O Senhor ordena que as nações se submetam temporariamente ao jugo de Babilônia como um ato de obediência à vontade divina, garantindo preservação na própria terra aos que assim procederem.
Explicação Histórica
A figura do 'jugo' (em hebraico 'ol') é uma metáfora para submissão e servidão forçada. O verbo 'lavrar' (avad), neste contexto, denota o trabalho de cultivar a terra em paz, o que seria permitido apenas aos que não resistissem ao juízo divino executado pela Babilônia.
Interpretação Doutrinária
Reflete a soberania absoluta de Deus sobre as nações e a importância da submissão aos Seus decretos, ainda que adversos.

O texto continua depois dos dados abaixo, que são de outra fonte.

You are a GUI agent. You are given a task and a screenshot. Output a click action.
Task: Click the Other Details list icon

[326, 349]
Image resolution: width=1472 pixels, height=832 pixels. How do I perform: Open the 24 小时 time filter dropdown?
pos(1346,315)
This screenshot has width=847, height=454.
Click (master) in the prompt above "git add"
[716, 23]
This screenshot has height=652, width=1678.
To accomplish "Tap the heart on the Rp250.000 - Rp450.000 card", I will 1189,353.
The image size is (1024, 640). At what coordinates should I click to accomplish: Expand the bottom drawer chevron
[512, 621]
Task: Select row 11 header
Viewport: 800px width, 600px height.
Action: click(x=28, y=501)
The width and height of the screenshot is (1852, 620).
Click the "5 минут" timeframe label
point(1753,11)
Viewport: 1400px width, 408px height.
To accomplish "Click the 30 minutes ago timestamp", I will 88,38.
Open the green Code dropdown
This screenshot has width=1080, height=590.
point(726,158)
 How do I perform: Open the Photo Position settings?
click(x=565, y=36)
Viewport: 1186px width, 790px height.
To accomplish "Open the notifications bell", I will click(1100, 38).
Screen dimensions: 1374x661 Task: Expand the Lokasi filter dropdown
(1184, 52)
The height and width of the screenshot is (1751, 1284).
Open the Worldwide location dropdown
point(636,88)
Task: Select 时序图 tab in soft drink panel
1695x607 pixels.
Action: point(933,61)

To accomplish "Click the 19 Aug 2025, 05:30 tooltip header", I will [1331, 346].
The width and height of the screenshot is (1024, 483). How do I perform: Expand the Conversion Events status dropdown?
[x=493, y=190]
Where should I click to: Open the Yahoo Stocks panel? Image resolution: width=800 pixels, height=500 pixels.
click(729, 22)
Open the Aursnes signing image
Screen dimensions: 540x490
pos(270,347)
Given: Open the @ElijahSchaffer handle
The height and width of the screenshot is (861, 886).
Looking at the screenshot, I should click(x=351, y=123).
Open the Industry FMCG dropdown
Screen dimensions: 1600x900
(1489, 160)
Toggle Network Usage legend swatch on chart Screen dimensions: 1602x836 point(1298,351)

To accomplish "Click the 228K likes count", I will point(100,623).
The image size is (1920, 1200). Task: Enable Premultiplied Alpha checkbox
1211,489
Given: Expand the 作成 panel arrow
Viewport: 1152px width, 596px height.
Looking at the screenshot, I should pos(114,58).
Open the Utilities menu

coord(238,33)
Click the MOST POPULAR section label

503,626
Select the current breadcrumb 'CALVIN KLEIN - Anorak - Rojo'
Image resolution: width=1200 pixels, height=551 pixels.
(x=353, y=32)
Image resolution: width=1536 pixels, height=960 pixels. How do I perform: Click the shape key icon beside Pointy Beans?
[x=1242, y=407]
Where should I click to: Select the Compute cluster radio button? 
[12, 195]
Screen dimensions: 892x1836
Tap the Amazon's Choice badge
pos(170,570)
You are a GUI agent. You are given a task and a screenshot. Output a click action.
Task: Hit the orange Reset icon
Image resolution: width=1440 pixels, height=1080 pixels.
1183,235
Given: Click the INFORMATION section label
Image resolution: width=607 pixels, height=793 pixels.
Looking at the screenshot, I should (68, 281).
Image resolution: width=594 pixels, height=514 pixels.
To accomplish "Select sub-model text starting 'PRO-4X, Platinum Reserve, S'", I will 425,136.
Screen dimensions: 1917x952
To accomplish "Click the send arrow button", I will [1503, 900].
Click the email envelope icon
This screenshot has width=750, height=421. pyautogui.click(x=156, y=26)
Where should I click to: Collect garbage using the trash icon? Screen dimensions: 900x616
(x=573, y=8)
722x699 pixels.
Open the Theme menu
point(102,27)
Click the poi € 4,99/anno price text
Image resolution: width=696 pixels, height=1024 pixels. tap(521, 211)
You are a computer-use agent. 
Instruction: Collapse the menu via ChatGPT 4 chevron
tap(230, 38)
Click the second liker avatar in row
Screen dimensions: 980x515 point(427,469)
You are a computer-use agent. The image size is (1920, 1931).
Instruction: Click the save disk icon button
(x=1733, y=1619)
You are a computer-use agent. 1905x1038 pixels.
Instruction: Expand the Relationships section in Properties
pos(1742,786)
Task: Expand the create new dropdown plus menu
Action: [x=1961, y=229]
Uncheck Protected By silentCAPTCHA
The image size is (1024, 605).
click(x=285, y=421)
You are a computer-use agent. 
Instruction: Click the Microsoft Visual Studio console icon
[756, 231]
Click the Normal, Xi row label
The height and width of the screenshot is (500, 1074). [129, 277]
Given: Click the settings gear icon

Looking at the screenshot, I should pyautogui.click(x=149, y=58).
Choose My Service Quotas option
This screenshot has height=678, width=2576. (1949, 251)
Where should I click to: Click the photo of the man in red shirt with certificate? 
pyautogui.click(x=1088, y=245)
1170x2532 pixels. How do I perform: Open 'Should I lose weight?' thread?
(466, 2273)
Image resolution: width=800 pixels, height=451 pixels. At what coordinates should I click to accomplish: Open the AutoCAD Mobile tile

Ensina que o juízo de Deus possui um caráter disciplinar, e a resistência obstinada à vontade soberana do Senhor apenas agrava a penalidade.
Aplicação Prática
Devemos aprender a discernir a vontade de Deus em tempos de provação, compreendendo que a humildade e a submissão ao Senhor trazem livramento e a possibilidade de continuar servindo a Deus no lugar onde Ele nos plantou.
Precauções de Leitura
Deve-se evitar interpretar este versículo como um apoio à tirania política em todos os contextos, pois a ordem era específica para o período de juízo sobre Judá e nações vizinhas, não uma regra universal de submissão a qualquer opressor em todos os tempos.